NEW YORK – A team from the University of Exeter and other centers in the UK, Iceland, Australia, and Denmark has tracked down rare protein-coding variants associated with age at natural menopause (ANM), including genes with ties to reproductive lifespan, DNA damage repair, and cancer risk.
"This study provides evidence of genetic links between age of menopause and cancer risk," co-senior and co-corresponding author Anna Murray, a researcher affiliated with the University of Exeter Medical School, and her colleagues wrote in Nature on Wednesday, noting that common variants unearthed in past studies account for roughly one-third of ANM heritability and an estimated 10 percent to 12 percent of ANM variation.
The new work focused on rare variation in an unselected population enrolled through the UK Biobank project, building on common variant findings that Murray and her colleagues reported in a paper in Nature in 2021.
Using exome sequence data for 106,973 postmenopausal European ancestry women from the UK Biobank project, the researchers searched for rare protein-coding variants linked to ovarian aging, identifying ANM-associated rare protein-truncating, missense, or damaging variants affecting some of the same genes affected by the 290 common variants linked to ovarian aging by GWAS.

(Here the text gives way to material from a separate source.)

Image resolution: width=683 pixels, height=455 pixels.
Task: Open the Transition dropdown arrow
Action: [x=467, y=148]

In particular, the team saw an overrepresentation of rare, ANM-associated coding variants in nine genes, including five genes containing variants with effect sizes that surpassed those of common variants by around fivefold: PALB2, SAMHD1, ZNF518A, PNPLA8, and ETAA1.

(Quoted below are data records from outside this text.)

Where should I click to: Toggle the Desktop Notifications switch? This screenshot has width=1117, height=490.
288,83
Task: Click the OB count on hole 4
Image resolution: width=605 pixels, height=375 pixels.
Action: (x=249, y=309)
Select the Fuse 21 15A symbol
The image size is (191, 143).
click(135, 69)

"What we find in this latest study is that many of the same loci are coming up with exome associations, but the effect sizes are much larger," Murray said in an email. She further noted that the new exome-centered results complement prior common variant analyses by offering additional support for candidate genes involved in ANM and related processes.
For example, the investigators' analysis highlighted a role for genes involved in cancer and/or DNA damage repair, including SAMHD1, CHEK2, and the BRCA2 localization and stability-related gene PALB2, which has been implicated in Fanconi anemia and cancer risk. More broadly, such findings pointed to a relationship between DNA damage, declining ovarian reserve, and ovarian aging.

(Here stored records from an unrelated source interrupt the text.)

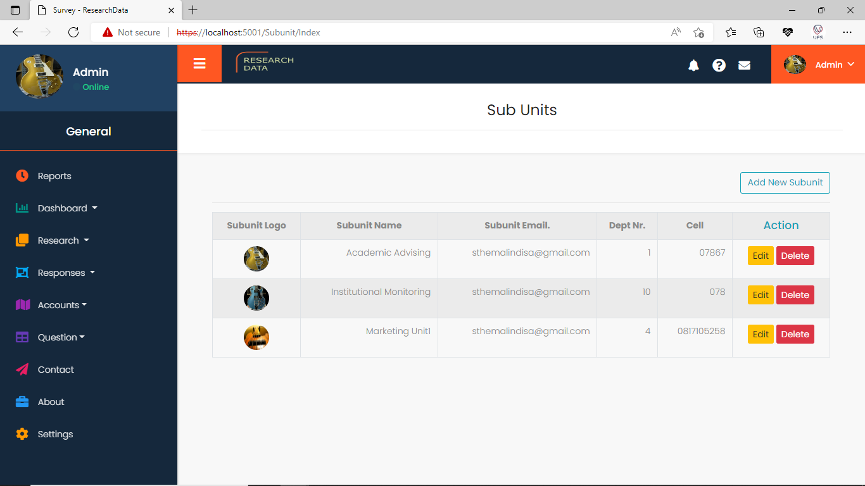Click the Add New Subunit button

coord(785,182)
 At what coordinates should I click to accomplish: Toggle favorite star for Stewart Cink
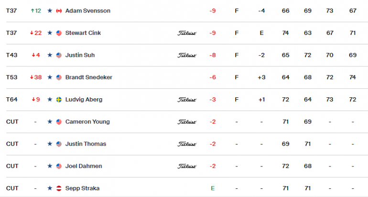(x=50, y=33)
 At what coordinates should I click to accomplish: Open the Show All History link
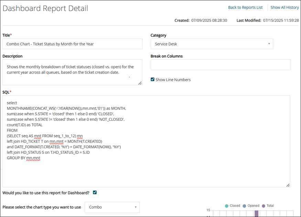284,8
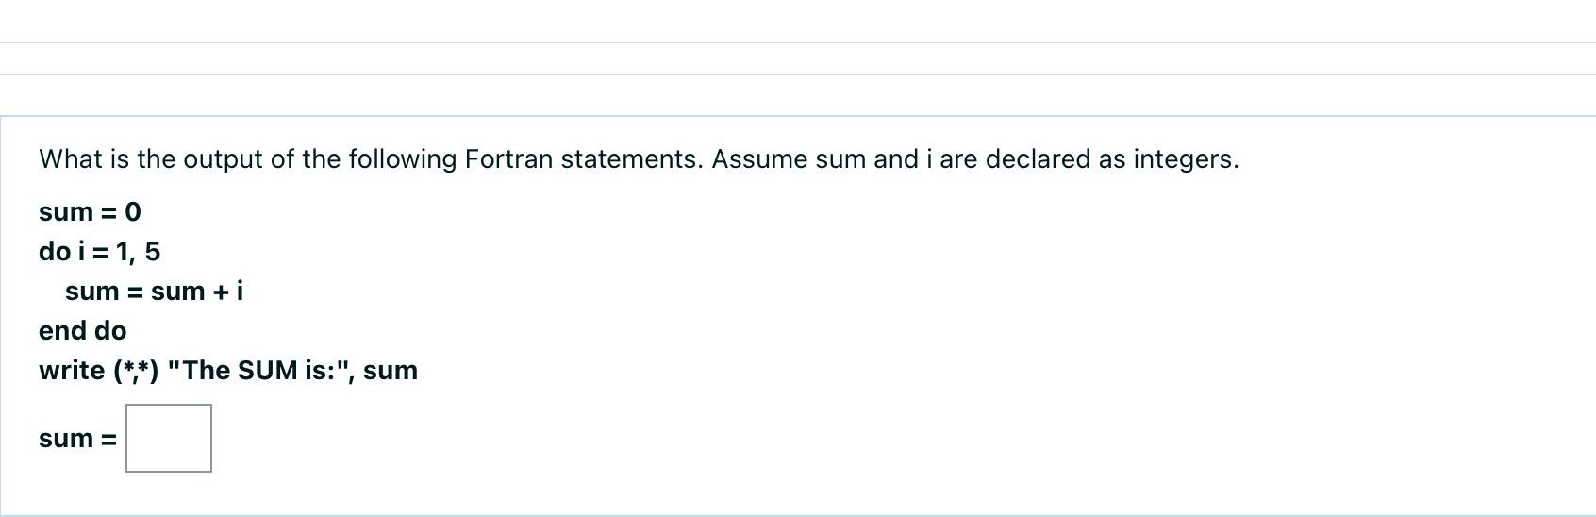
Task: Click the sum answer input box
Action: click(x=169, y=438)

Such results were backed up by the team's subsequent analysis on sequenced parent-child trios from the 100,000 Genomes Project, which found an uptick in de novo mutations in children born to mothers carrying common variants implicated in earlier-than-usual ANM, though the same early ANM-related variant-de novo mutation pattern did not turn up in an analysis of published Decode Genetics data.
"The study confirms the importance of DNA damage response in determining ovarian aging, but also reveals some fascinating new genes where we aren't sure yet what the mechanism might be," Murray said.
For example, she noted that 28 study participants who carried loss-of-function alterations in a gene called ZNF518A tended to go through menopause more than five years earlier, on average, than noncarriers. The loss-of-function ZNF518A changes also coincided with a slightly later start to puberty, the researchers reported, with average age of menarche occurring more than half a year after that found in noncarriers.
"ZNF518A is a transcription factor that binds to multiple sites in the genome and when we looked closer at the sites it binds to, we saw enrichment for regions we had identified in GWAS for menopause and menarche in our previous studies," Murray said. "So, this may be gene that regulates ovarian development and oocyte depletion by regulating multiple genes in the genome."
On the other hand, the investigators identified rare variants in a handful of genes — CHEK2, HELB, and SAMHD1 — that coincided with delayed ovarian aging and later ANM, suggesting it may be possible to find clues for not only understanding the ovarian aging process but also for developing related treatment strategies.
"What we see is that some genes decrease menopause age while others delay it, and we think these differences relate to different the effects on either DNA damage repair or apoptosis checkpoints in oocytes," Murray explained. "The genes that delay menopause could be good targets for fertility preservation."